When distributing functions, it should be noted that the functions of determining the cost in inter-area communication are assigned to long-distance networks, and the functions of automatic number identification are assigned to the station of the local access zone. Within the local access zone it is possible to use its own cost determination system.

At the same time, in order to preserve competition opportunities, prices for local network services, revenue sharing between local and long-distance networks, additional services and special services are mutually unrelated.

Another requirement is the ability of the subscriber to change the provider without changing the subscriber number. The introduction of competition in the provision of local communications has led to a distinction between the types of network operators.

Long-distance companies should provide the same priority to local access zones. It also means that long-distance companies must provide the same quality and cost of services to local access zones of the same type.

To refer to a commercial operator and an operator representing the interests of the state, the following terms are introduced:

• Competitive Exchange Carrier (CLEC);
• The official local network operator (Incumbent Exchange Carrier - ILEC).

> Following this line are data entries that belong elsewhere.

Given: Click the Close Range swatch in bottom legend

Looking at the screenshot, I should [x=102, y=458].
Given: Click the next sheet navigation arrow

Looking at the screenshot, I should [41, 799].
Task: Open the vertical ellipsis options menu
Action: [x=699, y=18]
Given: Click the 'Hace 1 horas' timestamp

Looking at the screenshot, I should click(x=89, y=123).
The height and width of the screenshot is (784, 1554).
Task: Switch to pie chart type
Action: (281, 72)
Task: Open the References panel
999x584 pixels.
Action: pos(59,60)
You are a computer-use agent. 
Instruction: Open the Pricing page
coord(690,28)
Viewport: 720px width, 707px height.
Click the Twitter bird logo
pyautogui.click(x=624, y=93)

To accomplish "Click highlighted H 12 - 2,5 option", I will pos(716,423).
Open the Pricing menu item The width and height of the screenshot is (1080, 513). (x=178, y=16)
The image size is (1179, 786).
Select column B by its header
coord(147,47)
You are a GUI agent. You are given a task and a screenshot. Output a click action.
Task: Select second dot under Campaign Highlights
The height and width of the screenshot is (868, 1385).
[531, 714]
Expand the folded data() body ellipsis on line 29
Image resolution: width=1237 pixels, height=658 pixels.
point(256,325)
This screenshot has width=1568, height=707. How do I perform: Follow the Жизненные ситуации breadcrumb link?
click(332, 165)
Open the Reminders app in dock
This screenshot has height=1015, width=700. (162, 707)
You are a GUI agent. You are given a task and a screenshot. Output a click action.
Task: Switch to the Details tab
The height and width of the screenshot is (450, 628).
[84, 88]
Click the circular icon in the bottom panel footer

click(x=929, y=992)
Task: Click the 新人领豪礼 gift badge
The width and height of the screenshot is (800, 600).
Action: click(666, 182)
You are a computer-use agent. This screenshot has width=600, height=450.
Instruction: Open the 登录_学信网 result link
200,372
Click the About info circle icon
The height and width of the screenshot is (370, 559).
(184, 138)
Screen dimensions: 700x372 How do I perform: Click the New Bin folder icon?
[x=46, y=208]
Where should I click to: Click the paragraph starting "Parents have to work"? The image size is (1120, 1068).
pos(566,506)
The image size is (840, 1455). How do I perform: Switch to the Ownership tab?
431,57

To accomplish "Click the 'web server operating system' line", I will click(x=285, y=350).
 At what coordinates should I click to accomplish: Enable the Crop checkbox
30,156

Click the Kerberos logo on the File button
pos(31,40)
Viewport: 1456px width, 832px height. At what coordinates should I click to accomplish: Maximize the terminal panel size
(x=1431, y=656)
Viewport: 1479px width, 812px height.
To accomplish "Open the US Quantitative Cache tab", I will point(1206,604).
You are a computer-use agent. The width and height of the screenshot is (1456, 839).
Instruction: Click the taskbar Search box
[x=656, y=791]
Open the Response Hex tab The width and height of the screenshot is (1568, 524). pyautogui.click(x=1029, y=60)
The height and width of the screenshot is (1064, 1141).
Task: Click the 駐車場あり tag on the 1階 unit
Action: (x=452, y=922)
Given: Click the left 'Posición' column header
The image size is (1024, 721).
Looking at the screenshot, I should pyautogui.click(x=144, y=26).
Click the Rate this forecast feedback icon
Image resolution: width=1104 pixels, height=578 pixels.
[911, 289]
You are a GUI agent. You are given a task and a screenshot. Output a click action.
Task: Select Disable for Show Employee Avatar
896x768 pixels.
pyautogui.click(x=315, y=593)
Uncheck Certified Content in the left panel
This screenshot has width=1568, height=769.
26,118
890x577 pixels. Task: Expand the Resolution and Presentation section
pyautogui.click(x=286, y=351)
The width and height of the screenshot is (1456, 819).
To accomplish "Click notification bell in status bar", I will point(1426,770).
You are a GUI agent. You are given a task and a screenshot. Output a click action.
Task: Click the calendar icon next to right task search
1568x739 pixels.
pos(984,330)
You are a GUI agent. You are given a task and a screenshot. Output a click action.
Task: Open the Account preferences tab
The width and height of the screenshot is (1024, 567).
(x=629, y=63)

In conclusion, we note that before the division of the network, there were cases when the monopolist (AT & T) provided some collective users with half-speed channels, distributed access to the network according to different priorities, at different costs.

Fig. 8.7. The principle of building local access zones

The above division is of an administrative nature; in its functions, the network stations belong to one of the groups of networks considered earlier.

Local access stations operate as urban or rural (as a whole or as part of these networks).

Stations owned by long distance and international communications companies perform the functions shown in Fig. 8.5.

Thus, taking into account the requirements of administrative division, all stations functionally fit into the rules intended for the public telephone network (numbering rules, norms and other technical rules).